SUS e Iniciativa Privada: Regras da Constituição Federal

FUBOG - Fundação Banco de Olhos de Goiás — Prova 2016

Enunciado

A Constituição Federal de 1988, na seção II (Da Saúde), preconiza em relação à iniciativa privada que:

Alternativas

  1. A)  A assistência à saúde é vedada à iniciativa privada.
  2. B) As instituições privadas com fins lucrativos integram uma rede regionalizada e hierarquizada, e constituem um sistema único de saúde.
  3. C) As entidades filantrópicas tem preferência sobre as instituições privadas na participação de forma complementar do SUS.
  4. D) A legislação complementar dispõe sobre os casosem que a comercialização de órgãos, tecidos, sangue e seus derivados é permitida.

Pérola Clínica

CF/88: iniciativa privada participa do SUS de forma complementar, com preferência para filantrópicas.

Resumo-Chave

A Constituição Federal de 1988 estabelece que a saúde é direito de todos e dever do Estado, mas permite que a iniciativa privada participe do Sistema Único de Saúde (SUS) de forma complementar. Essa participação deve seguir as diretrizes do SUS, e as entidades filantrópicas e sem fins lucrativos têm preferência.

Contexto Educacional

A Constituição Federal de 1988 (CF/88) é um marco para a saúde pública no Brasil, ao estabelecer a saúde como um direito social e criar o Sistema Único de Saúde (SUS). A Seção II, do Capítulo II, do Título VIII da CF/88, dedicada à saúde, define os princípios e diretrizes que regem o setor. Um ponto crucial é a relação entre o público e o privado na oferta de serviços de saúde. A CF/88 preconiza que a assistência à saúde é livre à iniciativa privada. No entanto, essa participação não é irrestrita; ela deve ocorrer em caráter complementar ao SUS, seguindo suas diretrizes e prioridades. É expressamente mencionado que as instituições privadas poderão participar do SUS de forma complementar, mas as entidades filantrópicas e sem fins lucrativos terão preferência. Isso reflete a intenção de priorizar organizações que visam o bem-estar social em detrimento do lucro. Para residentes, compreender esses fundamentos constitucionais é vital, pois eles moldam a estrutura e o funcionamento do sistema de saúde em que atuarão. A distinção entre a participação de entidades filantrópicas e instituições com fins lucrativos é um ponto importante, tanto para provas quanto para a prática, ao entender a dinâmica de convênios e contratos no âmbito do SUS.

Perguntas Frequentes

Qual o papel da iniciativa privada na saúde, segundo a CF/88?

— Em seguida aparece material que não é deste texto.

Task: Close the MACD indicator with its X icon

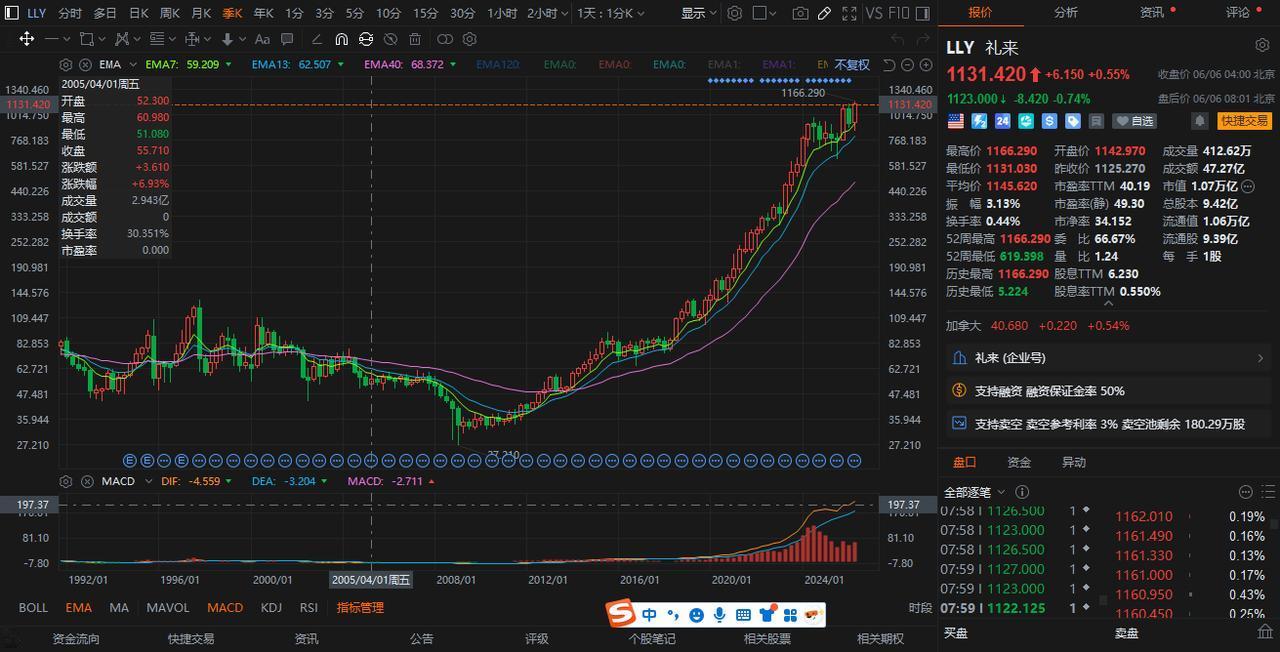Action: click(86, 481)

A CF/88 permite que a iniciativa privada atue na assistência à saúde de forma complementar ao SUS, seguindo suas diretrizes.

As entidades filantrópicas têm algum privilégio na participação do SUS?

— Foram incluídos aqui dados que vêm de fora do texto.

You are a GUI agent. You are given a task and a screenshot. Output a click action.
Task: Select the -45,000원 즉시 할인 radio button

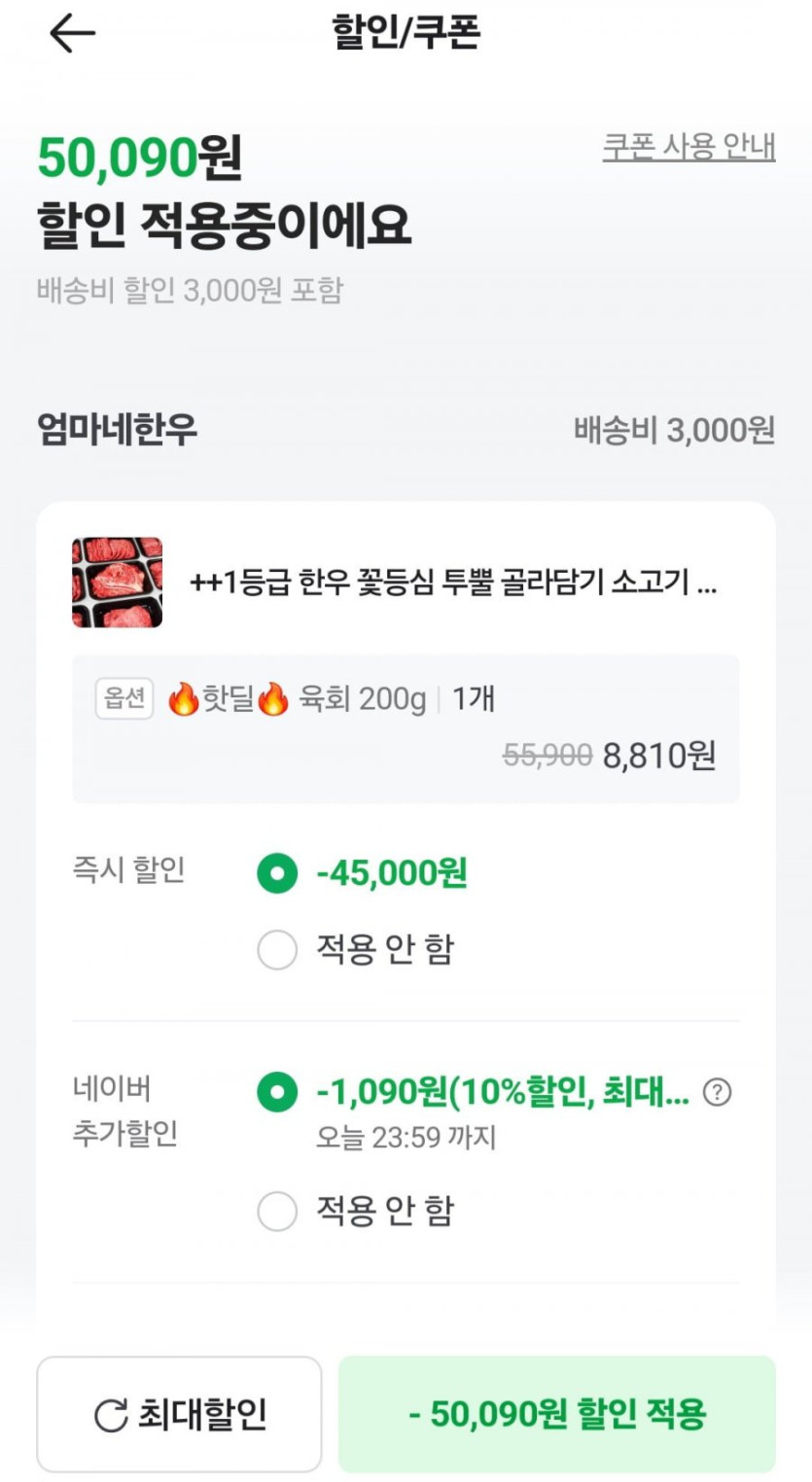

Sim, a Constituição Federal de 1988 estabelece que as entidades filantrópicas e sem fins lucrativos têm preferência na participação complementar do SUS.

A comercialização de órgãos é permitida no Brasil?

Não, a Constituição Federal proíbe expressamente a comercialização de órgãos, tecidos e substâncias humanas, estabelecendo que a legislação complementar disporá sobre a remoção, tratamento e destinação, vedado qualquer tipo de comercialização.